Saved entries:
--------------------

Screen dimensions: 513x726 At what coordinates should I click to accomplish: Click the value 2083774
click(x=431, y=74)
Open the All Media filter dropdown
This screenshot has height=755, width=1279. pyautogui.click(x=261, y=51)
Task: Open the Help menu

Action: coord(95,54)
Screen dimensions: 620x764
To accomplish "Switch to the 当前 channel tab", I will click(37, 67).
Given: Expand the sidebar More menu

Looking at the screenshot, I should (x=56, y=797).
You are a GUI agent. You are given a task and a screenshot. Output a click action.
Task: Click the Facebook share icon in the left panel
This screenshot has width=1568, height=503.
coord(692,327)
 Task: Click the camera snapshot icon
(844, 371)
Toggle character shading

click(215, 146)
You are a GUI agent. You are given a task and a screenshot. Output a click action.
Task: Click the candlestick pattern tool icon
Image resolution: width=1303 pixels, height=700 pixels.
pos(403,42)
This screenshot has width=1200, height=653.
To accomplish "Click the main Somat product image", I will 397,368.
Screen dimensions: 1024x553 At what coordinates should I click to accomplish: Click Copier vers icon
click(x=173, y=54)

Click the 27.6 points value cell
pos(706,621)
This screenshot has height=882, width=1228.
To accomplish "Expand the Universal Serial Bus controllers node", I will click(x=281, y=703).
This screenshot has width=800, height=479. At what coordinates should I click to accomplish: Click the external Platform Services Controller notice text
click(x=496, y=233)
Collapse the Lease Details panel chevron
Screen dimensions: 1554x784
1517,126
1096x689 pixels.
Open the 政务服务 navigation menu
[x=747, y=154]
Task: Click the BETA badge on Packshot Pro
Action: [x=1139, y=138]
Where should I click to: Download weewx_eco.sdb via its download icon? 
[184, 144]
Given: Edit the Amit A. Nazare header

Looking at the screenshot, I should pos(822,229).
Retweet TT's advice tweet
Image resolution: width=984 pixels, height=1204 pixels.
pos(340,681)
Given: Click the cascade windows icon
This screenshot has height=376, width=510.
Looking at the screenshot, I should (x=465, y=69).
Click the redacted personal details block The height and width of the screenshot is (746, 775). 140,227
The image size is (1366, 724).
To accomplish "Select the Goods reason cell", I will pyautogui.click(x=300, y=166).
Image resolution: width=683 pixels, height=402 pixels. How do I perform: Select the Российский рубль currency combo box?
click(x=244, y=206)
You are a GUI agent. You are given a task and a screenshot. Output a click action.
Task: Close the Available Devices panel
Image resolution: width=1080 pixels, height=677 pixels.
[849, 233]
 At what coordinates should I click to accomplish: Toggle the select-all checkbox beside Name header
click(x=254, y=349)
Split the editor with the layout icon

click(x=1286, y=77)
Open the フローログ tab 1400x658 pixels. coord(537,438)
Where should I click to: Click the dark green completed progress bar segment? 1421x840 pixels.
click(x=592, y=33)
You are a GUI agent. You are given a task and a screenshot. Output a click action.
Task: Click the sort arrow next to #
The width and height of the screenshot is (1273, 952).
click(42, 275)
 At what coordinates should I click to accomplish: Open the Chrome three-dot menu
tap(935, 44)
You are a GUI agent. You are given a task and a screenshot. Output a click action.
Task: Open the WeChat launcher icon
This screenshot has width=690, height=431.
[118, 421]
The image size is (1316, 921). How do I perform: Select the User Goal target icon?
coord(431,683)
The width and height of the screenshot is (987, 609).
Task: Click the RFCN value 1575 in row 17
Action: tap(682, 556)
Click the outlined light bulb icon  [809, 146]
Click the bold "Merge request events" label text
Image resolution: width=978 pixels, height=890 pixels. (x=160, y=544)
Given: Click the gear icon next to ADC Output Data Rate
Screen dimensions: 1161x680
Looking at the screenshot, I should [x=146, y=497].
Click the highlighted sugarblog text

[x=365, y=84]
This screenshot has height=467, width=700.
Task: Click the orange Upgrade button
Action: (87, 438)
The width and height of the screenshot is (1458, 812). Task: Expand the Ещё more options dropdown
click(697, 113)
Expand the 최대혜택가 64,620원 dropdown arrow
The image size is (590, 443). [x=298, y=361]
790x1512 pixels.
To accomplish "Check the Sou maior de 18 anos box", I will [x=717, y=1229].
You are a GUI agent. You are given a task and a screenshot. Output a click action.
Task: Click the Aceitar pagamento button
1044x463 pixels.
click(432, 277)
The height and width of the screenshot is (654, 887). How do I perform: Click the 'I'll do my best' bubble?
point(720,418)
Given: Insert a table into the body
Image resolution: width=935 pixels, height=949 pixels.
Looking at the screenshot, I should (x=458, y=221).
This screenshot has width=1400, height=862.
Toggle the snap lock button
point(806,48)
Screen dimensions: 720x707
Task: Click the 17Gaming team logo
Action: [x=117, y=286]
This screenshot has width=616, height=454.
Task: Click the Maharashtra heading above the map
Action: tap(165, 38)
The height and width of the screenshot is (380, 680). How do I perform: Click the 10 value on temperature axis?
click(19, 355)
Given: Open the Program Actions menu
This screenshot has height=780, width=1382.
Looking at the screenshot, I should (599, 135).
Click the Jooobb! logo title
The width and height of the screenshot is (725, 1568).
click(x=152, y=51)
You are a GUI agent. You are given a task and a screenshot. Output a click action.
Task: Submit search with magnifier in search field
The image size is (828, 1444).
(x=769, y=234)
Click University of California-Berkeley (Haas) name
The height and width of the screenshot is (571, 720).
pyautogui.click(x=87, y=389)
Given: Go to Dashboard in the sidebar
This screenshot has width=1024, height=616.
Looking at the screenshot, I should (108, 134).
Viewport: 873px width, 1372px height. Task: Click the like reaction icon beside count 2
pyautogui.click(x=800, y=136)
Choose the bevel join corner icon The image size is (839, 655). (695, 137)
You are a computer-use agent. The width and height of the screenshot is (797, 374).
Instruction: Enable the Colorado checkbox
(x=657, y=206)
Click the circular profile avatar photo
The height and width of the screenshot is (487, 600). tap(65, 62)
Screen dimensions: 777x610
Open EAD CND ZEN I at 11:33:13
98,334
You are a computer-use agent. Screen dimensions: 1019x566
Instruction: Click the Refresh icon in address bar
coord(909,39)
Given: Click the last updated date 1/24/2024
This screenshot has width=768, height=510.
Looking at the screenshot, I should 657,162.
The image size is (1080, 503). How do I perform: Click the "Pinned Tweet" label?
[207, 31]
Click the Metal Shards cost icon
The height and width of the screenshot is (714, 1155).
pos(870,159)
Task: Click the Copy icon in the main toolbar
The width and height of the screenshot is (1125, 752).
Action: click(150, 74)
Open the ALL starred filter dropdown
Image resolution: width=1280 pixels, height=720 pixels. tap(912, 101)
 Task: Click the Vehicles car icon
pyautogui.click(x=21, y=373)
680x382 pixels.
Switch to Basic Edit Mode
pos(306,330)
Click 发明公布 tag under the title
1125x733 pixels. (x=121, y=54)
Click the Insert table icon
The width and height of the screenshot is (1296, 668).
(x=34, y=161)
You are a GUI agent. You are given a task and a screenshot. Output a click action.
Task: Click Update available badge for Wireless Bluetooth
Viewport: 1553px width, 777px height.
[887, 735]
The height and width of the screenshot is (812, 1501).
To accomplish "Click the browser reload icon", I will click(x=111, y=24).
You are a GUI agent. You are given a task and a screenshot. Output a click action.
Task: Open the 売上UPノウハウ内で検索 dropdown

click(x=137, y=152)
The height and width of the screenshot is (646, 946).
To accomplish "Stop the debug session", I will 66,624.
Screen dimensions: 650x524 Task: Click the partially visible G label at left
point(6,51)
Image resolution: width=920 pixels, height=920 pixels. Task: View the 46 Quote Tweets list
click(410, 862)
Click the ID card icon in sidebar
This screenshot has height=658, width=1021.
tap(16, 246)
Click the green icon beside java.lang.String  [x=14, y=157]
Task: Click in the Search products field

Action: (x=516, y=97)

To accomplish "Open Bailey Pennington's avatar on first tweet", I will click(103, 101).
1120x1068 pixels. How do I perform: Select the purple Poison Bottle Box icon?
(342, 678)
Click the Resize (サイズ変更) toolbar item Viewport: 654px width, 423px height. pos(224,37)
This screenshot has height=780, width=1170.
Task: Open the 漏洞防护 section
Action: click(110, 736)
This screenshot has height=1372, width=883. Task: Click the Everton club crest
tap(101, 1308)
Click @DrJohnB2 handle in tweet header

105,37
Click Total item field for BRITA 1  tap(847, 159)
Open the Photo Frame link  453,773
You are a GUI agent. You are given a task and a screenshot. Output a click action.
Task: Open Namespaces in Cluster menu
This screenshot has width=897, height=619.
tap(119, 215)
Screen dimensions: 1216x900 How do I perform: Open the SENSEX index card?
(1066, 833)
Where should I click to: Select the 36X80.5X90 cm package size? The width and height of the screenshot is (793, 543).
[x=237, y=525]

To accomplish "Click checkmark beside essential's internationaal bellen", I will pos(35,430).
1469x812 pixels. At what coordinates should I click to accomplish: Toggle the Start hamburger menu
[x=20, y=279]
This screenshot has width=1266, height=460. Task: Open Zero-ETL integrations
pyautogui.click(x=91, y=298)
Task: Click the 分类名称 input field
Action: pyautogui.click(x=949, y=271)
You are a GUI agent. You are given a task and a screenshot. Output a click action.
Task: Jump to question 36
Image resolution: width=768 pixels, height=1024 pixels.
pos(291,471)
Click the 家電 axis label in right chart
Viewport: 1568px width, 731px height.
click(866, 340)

--------------------

# The problem
Could you return exactly the lines above from the line with "Open the ALL starred filter dropdown" to the line with "The height and width of the screenshot is (812, 1501).", both included, and nothing else?

# Result of this exercise
Open the ALL starred filter dropdown
Image resolution: width=1280 pixels, height=720 pixels. tap(912, 101)
 Task: Click the Vehicles car icon
pyautogui.click(x=21, y=373)
680x382 pixels.
Switch to Basic Edit Mode
pos(306,330)
Click 发明公布 tag under the title
1125x733 pixels. (x=121, y=54)
Click the Insert table icon
The width and height of the screenshot is (1296, 668).
(x=34, y=161)
You are a GUI agent. You are given a task and a screenshot. Output a click action.
Task: Click Update available badge for Wireless Bluetooth
Viewport: 1553px width, 777px height.
[887, 735]
The height and width of the screenshot is (812, 1501).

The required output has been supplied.